### Exercise:
Copies of all lines that contain "left" are needed; take them from the data below.
╭─ Records for the exercise
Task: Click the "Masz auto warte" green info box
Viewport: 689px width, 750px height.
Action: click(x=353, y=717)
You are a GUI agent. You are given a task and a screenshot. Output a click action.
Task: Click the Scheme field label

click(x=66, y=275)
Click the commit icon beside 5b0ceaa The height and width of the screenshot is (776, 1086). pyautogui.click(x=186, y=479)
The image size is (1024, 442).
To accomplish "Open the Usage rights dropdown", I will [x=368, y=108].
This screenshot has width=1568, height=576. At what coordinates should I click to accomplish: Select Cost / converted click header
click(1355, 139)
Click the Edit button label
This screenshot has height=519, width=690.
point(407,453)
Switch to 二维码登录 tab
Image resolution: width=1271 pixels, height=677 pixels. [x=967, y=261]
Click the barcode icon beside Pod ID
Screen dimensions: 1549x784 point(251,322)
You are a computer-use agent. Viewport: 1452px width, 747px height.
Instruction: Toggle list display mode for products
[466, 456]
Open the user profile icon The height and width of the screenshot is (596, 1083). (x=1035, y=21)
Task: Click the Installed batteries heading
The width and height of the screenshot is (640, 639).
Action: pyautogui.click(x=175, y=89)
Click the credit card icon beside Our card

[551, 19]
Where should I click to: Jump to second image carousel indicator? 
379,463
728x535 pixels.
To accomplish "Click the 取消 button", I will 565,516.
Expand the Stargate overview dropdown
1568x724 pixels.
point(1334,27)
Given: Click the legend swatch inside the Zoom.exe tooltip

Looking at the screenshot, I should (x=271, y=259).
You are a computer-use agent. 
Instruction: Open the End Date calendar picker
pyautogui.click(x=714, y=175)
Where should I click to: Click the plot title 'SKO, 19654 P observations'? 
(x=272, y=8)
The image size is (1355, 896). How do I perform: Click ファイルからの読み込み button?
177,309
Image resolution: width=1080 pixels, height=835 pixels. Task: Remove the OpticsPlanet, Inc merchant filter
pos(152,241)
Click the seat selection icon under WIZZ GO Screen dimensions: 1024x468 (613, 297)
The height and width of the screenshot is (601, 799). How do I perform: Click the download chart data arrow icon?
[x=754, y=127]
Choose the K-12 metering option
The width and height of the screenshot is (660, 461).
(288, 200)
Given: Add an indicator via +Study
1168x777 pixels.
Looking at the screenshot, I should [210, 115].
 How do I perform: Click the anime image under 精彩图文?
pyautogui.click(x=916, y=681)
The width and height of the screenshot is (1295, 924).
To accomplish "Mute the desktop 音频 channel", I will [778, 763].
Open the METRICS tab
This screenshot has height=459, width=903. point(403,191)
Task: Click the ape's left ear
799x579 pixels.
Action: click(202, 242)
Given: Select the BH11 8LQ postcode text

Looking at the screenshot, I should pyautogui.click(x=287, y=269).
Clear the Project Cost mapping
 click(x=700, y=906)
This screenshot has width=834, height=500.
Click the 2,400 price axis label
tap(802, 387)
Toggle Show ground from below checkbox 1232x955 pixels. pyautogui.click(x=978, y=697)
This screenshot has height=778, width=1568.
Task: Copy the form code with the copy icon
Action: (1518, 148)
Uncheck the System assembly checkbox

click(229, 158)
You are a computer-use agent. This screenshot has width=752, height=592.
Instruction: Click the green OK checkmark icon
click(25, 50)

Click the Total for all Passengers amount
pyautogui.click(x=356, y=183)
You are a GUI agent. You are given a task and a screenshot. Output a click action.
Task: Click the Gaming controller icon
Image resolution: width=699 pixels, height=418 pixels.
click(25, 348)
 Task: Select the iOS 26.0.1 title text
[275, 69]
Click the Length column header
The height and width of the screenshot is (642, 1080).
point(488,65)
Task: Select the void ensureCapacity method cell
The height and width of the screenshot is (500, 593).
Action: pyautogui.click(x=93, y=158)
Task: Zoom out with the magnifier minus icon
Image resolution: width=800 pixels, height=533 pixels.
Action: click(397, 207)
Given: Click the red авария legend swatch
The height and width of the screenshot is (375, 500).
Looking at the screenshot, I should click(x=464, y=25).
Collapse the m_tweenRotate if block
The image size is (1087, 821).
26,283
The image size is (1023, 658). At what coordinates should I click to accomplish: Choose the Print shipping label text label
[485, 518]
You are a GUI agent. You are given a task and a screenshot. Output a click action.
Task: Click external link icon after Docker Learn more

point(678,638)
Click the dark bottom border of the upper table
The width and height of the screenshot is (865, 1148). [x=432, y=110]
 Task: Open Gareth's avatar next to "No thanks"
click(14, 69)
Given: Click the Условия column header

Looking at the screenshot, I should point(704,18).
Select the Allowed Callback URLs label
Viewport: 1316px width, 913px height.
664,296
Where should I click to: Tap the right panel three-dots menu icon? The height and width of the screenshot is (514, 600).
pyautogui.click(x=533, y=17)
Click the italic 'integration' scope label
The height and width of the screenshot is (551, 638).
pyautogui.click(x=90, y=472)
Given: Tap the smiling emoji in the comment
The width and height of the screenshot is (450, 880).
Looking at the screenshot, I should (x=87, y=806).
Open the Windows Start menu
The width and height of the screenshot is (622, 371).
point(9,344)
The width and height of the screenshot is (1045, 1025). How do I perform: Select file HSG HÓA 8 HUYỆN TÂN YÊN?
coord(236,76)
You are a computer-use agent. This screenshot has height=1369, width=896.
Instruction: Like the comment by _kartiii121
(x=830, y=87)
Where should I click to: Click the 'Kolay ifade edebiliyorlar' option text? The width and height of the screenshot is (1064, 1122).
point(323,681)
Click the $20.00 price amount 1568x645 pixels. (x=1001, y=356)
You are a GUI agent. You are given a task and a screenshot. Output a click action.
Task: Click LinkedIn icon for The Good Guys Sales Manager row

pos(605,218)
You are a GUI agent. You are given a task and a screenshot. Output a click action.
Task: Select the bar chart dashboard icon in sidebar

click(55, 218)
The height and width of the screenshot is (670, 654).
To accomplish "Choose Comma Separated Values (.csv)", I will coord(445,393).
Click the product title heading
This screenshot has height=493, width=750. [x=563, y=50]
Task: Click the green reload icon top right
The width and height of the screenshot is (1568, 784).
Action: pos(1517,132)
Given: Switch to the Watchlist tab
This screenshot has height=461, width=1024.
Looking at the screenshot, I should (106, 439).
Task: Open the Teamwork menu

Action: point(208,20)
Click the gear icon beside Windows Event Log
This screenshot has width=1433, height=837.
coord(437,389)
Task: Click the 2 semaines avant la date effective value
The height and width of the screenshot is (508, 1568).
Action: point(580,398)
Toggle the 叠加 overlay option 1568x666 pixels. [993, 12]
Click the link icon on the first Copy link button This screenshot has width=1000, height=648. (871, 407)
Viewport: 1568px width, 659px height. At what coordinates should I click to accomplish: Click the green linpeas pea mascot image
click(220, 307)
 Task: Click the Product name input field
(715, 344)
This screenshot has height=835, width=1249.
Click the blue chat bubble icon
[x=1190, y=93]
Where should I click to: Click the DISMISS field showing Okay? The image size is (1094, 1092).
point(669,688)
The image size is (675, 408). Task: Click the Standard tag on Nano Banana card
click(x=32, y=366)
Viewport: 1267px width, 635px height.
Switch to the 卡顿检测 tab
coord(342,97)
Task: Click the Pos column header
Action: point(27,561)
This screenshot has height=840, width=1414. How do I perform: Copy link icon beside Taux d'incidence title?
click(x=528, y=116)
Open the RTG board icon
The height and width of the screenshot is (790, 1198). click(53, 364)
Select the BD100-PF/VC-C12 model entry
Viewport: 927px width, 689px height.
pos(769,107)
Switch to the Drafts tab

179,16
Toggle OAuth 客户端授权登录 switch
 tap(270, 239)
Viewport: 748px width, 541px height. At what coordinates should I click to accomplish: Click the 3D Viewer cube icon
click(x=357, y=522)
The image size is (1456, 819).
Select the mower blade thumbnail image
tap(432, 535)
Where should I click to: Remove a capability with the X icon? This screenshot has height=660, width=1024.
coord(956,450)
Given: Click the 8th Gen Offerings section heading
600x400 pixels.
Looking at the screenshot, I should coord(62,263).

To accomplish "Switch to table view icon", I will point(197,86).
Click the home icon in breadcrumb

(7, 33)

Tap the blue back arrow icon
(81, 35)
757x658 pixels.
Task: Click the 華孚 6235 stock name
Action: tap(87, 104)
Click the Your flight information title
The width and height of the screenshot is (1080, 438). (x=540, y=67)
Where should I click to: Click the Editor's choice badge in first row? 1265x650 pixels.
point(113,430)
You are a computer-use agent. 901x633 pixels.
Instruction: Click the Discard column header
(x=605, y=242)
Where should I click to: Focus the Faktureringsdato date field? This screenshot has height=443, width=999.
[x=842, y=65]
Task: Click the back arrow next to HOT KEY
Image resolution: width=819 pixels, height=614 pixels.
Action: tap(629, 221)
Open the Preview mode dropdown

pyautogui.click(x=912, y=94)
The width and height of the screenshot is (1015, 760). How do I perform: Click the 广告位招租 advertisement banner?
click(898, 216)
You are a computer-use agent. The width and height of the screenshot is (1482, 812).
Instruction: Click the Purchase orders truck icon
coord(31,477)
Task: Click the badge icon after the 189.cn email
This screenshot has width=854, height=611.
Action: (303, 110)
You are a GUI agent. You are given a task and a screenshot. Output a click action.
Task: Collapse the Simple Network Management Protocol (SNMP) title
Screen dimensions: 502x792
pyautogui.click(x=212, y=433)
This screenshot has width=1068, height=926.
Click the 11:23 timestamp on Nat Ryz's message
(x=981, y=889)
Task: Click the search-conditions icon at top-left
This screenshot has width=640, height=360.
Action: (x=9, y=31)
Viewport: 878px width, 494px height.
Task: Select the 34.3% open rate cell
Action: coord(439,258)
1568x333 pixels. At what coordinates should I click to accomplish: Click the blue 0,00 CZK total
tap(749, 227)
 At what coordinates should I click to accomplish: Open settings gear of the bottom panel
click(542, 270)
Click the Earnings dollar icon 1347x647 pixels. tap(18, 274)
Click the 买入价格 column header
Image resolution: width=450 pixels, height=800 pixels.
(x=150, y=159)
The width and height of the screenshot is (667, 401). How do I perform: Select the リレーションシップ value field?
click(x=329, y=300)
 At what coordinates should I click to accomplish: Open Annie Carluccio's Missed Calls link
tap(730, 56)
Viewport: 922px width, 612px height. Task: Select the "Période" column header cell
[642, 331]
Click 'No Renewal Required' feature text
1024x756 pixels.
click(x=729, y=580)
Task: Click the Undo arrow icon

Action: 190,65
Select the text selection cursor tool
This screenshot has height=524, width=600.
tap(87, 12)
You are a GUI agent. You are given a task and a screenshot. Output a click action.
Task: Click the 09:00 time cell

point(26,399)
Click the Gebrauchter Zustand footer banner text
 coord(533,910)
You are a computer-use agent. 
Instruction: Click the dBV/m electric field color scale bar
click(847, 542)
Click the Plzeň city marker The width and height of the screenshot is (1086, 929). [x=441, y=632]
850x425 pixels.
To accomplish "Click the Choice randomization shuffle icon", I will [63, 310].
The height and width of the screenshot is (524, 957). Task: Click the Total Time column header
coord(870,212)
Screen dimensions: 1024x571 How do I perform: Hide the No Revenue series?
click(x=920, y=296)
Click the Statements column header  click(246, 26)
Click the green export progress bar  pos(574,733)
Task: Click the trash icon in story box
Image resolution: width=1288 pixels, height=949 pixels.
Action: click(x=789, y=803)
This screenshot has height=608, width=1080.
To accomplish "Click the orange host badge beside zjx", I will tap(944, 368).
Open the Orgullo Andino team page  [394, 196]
╰─
### Problem solution:
Task: Click the ape's left ear
Task: Click the search-conditions icon at top-left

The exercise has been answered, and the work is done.